* Texte de lecture *
2. 4 Marc de Shakti, le «porteur de vérité» nomade

Pourtant, quelle que soit la manière dont on signifie la tradition, de façon traditionnelle ou traditionaliste, dans les termes d’une réinvention ou d’une conservation, il n’en reste pas moins que la condition par laquelle le processus de transmission reste possible se résume par l’importance de celui par qui - maître, guru, professeur...- peut advenir ce même processus. Aussi, nous allons maintenant nous intéresser au parcours de Marc, maître de l’association Shakti, parcours qui va nous permettre d’apporter un nouvel éclairage sur le statut de ceux qui créent ce lien entre leur enseignement, la tradition et leurs élèves.

* Consigne *
Répondez, s'il vous plaît, aux questions suivantes sur le texte consacré à Marc de Shakti, en numérotant vos réponses de la même façon.
1. Comment le titre qualifie-t-il Marc ?
2. Quel rôle Marc tient-il dans l'association Shakti ?
3. Quels trois termes le texte cite-t-il pour désigner celui par qui la transmission peut advenir ?

* Informations affichées *
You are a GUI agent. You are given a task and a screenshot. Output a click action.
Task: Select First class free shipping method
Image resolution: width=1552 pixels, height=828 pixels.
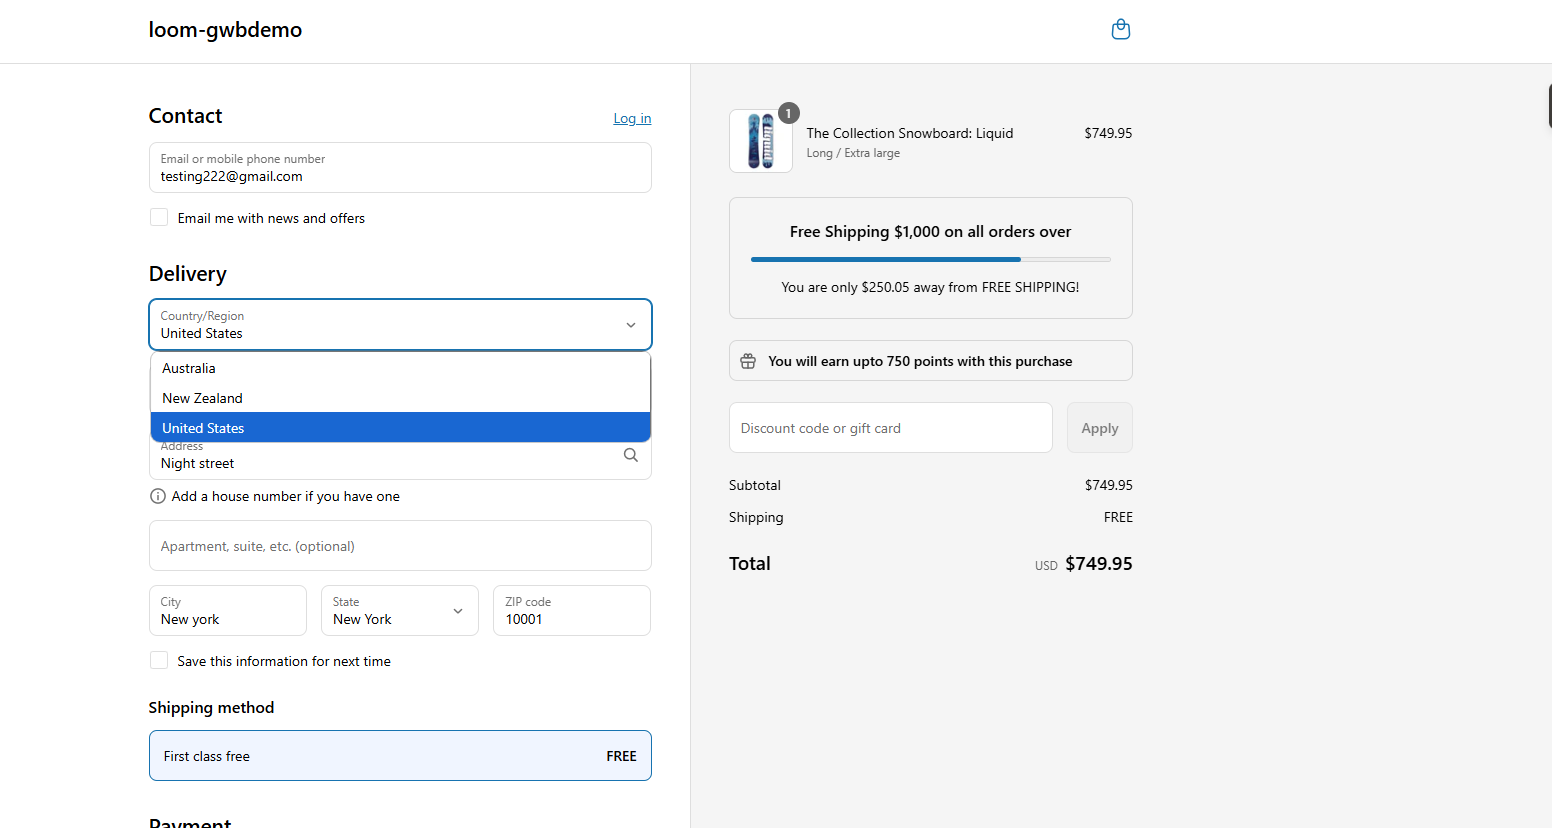coord(400,756)
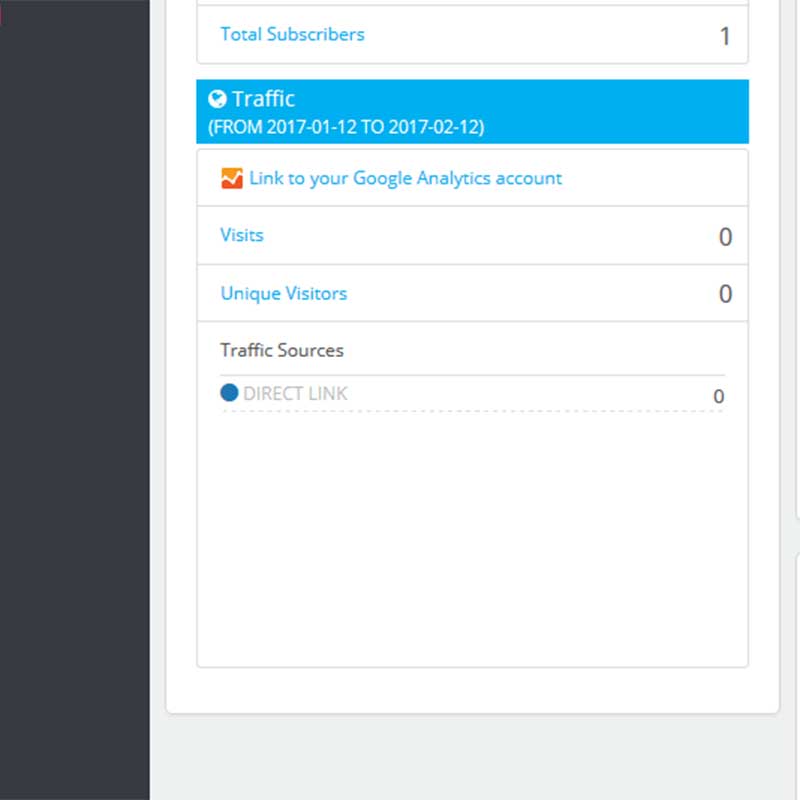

* Réponse *
1. De « porteur de vérité » nomade.
2. Il en est le maître.
3. Maître, guru et professeur.